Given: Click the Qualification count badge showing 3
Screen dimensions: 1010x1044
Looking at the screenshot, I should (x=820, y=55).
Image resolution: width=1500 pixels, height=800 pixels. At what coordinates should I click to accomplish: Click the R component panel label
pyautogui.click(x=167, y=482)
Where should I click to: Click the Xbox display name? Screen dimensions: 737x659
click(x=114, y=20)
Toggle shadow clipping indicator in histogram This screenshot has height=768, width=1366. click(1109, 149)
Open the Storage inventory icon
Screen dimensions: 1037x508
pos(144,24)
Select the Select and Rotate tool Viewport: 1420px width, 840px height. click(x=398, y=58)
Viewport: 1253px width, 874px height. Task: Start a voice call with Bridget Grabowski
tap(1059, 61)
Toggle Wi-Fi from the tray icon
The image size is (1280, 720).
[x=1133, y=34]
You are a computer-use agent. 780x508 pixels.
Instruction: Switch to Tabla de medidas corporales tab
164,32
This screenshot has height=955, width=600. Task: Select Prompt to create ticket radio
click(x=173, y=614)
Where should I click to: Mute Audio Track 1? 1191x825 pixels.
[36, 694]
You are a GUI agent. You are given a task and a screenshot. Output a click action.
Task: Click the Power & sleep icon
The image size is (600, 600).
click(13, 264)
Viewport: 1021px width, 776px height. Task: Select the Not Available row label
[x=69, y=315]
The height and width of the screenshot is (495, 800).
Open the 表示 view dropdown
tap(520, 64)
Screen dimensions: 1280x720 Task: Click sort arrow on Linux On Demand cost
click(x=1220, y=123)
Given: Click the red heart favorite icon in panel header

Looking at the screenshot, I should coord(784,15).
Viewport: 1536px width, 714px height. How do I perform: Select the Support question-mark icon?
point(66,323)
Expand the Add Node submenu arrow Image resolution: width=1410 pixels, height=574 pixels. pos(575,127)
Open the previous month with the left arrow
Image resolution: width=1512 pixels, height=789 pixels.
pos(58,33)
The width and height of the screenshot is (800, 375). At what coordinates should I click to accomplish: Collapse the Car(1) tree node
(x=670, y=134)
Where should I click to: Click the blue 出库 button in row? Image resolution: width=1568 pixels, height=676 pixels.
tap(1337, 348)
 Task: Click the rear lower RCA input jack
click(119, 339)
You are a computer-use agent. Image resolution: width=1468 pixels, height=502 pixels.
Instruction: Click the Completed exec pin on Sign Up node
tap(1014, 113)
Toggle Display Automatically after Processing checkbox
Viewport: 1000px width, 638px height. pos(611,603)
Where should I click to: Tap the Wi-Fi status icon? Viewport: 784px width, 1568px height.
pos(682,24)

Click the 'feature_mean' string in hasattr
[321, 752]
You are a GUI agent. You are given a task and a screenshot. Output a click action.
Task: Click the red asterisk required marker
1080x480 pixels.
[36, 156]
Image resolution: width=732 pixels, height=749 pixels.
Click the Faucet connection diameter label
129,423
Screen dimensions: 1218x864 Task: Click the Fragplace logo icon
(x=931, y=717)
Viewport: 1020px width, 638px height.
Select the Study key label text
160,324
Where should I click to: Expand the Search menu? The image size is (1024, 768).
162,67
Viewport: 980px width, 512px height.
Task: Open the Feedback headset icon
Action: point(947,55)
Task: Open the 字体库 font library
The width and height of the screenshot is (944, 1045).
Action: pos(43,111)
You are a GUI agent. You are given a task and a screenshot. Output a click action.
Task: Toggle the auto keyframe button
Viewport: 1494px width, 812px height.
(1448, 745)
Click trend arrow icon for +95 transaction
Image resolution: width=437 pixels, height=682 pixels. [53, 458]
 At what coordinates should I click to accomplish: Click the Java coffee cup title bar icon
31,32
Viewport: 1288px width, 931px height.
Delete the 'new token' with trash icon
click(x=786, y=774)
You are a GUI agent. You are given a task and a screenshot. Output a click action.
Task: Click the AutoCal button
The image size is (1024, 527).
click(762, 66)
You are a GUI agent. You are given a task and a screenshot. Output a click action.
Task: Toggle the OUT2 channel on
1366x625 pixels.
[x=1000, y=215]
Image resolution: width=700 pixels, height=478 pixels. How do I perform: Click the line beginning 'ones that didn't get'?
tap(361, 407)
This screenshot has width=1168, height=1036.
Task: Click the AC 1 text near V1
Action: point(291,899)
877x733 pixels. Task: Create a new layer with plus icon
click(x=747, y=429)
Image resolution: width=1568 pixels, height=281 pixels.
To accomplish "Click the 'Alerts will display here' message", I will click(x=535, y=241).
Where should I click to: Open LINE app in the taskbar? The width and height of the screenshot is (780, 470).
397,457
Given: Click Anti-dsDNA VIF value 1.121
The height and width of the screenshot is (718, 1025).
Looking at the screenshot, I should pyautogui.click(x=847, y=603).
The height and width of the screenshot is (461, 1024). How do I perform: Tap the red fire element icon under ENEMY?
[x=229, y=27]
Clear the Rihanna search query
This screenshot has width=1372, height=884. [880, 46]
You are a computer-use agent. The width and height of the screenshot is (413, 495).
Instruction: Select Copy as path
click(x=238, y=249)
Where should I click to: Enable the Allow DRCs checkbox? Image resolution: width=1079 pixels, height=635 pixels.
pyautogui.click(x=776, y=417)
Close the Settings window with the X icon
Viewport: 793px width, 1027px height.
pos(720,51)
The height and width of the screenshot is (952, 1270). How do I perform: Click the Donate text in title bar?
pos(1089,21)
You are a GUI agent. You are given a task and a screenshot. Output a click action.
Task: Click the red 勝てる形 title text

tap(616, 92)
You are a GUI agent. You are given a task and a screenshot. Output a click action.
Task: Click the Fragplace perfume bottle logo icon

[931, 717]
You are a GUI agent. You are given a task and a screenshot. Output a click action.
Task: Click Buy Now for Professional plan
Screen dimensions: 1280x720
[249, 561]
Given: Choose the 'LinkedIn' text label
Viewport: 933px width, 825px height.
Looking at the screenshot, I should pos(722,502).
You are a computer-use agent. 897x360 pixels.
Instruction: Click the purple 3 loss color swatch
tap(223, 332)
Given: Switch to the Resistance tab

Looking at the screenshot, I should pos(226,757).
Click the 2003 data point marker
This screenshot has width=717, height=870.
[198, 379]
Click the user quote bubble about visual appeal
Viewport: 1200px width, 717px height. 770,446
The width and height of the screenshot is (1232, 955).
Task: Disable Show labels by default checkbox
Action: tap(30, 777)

....

YOUR TASK |
In the entries above, find every line holding the word "computer" and copy it out.

EXERCISE ANSWER |
You are a computer-use agent. 780x508 pixels.
You are a computer-use agent. Image resolution: width=1468 pixels, height=502 pixels.
You are a computer-use agent. The width and height of the screenshot is (413, 495).
You are a computer-use agent. 897x360 pixels.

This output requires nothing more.